I don't want shared tracking, it is a waste of CPU and memory
resources. With a single API the only thing that would be OK is no
shared state and kernel iterates over all the trackers. This is quite
far from what is there right now.

> do something like that, then we have some devices that can do p2p and
> some devices that cannot... all or none seems like a much more
> deterministic choice for QEMU.  How do guest drivers currently test p2p?

There is a 'p2p allowed' call inside the kernel pci_p2p layer. It
could concievably be extended to consult some firmware table provided
by the hypervisor. It is another one of these cases, like IMS, where
guest transparency is not possible :(

However, you can easially see this need arising - eg a GPU is
frequently a P2P target but rarely a P2P initiator.

It is another case where I can see people making custom VMMs deviating
from what makes sense in enterprise qemu.

> Agreed, but I don't see that userspace choosing to use separate
> contexts either negates the value of the kernel aggregating dirty pages
> within a container or clearly makes the case for per-device dirty pages.

I bring it up because I don't see a clear way to support it at all
with the current API design. Happy to hear ideas

> It's only finally here in the thread that we're seeing some of the mlx5
> implementation details that might favor a per-device solution, hints
> that per device page granularity might be useful, and maybe that
> exposing per-device dirty page footprints to userspace is underlying
> this change of course.

Well, yes, I mean we've thought about this quite a lot internally, we
are not suggesting things randomly for "NIH" as you said. We have lots
of different use cases, several customers, multiple devices and more.

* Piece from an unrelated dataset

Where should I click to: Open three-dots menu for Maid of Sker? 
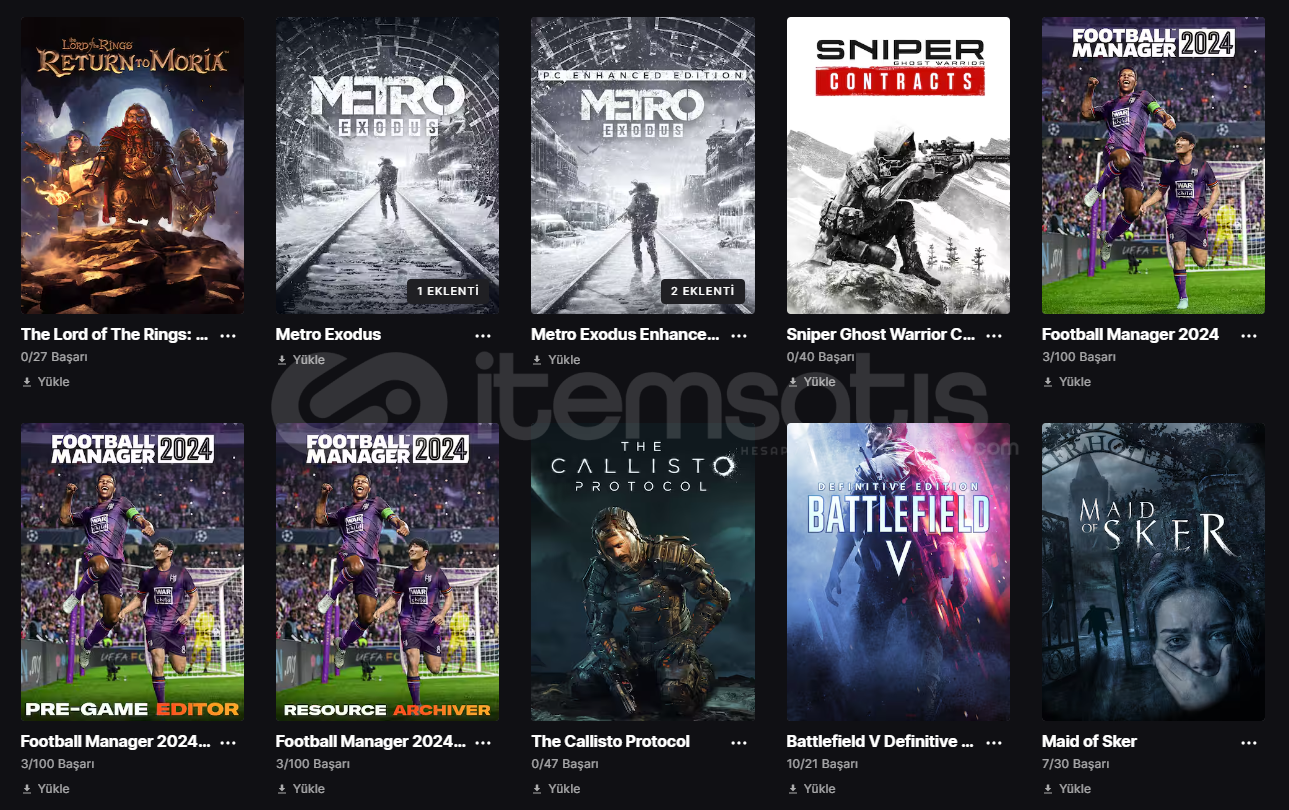(1249, 742)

> So provide the justification I asked for previously and quoted above,
> what are the things we want to be able to tune that cannot be done
> through reasonable extensions of the current design?  I'm not trying to
> be dismissive, I'm lacking facts and evidence of due diligence that the
> current design is incapable of meeting our goals.

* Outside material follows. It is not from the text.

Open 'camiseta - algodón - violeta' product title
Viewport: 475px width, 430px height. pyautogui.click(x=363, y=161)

It is not incapable or not, it is ROI. I'm sure we can hack the
current design into something, with a lot of work and complexity.

I'm saying we see a much simpler version that has a simpler kernel
side.

> > If we split them it looks quite simple:
> >  - new ioctl on vfio device to read & clear dirty bitmap
> >     & extension flag to show this is supported
> >  - DIRTY_TRACK migration state bit to start/stop
> 
> Is this another device_state bit?

Probably, or a device ioctl - semantically the same

> >    Simple logic that read is only possible in NDMA/!RUNNING
> >  - new ioctl on vfio device to report dirty tracking capability flags:
> >     - internal dirty track supported
> >     - real dirty track through attached container supported
> >       (only mdev can set this today)
> 
> How does system IOMMU dirty tracking work?

As above, it is parallel and completely contained in iommufd.

It is split, iommufd only does system iommu tracking, the device FD
only does device integral tracking. They never cross interfaces
internally, so I don't need to make a kernel framework to support,
aggregate and control multiple dirty trackers.

> I don't understand what's being described here, I'm glad an attempt is
> being made to see what this might look like with the current interface,
> but at the same time the outline seems biased towards a complicated
> portrayal.

Well, not understanding is a problem :|

> > a. works the same, kernel turns on both trackers
> > b. works the same, kernel turns on only mlx5
> > c. Hum. We have to disable the 'no tracker report everything as
> >    dirty' feature somehow so we can access only the mlx5 tracker
> >    without forcing evey page seen as dirty. Needs a details
> 
> Doesn't seem as complicated in my rendition.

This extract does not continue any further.